The power of the addiction, the acceptance of the powerlessness over the addiction, is a primary facet of developing a recovery plan that reduces damage, improves quality of life, and informs the will to succeed in whatever way one measures success for each individual. Demanding ultimate sobriety and abandoning individuals to their own means outside the support structure of the program designed to help them manage the addiction because they have a darker and more insidious struggle against addiction is re-traumatizing at the least. This kind of abandonment might best be considered to be against the basic tenets of ethics for any helping professional engaged in the treatment of addiction.

Will-power may be an important ingredient in each person’s efforts to recover, but it too comes in individuated designs and expression. Combined with such a wide spectrum of individually experienced struggles with addiction, the role of Will and its so-called lack can only really account for one piece of the puzzle of why people succumb and relapse.

It is beyond judgmental, and in the end cruel and self-serving, to demand that Will be the primary attribute that determines a person’s success or failure when it is present in such a variety of degrees and presentations.

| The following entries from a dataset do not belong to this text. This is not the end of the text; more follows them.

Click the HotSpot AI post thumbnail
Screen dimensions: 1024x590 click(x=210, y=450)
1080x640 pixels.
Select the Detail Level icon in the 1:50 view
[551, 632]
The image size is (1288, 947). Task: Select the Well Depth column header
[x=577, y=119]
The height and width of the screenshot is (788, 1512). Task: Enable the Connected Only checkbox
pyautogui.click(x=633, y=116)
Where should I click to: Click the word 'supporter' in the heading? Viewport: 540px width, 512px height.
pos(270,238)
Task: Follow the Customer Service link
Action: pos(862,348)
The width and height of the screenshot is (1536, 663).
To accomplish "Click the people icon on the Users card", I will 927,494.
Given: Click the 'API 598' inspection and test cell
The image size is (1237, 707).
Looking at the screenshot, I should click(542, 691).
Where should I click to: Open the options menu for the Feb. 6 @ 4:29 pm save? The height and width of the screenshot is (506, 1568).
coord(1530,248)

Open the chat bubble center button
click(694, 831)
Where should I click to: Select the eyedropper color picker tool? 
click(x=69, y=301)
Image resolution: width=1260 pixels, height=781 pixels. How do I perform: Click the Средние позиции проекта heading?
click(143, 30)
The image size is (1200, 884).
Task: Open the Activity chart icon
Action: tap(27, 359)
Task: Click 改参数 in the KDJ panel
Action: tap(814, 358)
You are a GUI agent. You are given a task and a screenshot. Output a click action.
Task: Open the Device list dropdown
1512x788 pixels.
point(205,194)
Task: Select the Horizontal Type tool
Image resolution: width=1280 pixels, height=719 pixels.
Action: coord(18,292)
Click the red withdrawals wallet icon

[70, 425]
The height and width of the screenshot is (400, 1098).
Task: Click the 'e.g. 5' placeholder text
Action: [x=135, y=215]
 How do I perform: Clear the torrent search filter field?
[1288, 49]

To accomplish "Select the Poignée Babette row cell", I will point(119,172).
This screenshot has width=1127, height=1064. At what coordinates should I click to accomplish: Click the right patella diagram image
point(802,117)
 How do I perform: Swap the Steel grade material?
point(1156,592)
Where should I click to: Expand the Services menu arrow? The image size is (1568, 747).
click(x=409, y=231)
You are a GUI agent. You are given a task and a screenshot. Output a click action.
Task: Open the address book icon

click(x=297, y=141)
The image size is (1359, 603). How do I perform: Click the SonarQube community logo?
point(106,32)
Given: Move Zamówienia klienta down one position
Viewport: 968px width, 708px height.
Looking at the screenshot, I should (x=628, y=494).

Successful programs, then, would by necessity be required to re-examine and re-calibrate all of these forgone, generally counter-transference based, and all-too-common provider cultural attitudes about relapse and the role of Will in order to be determined to be successful.

Success would be less measured in terms of sobriety but by other means more fitting to the nature of what is possible according to each individual’s spectrum of abilities and strengths as opposed to what is preferable as determined by and for the provider.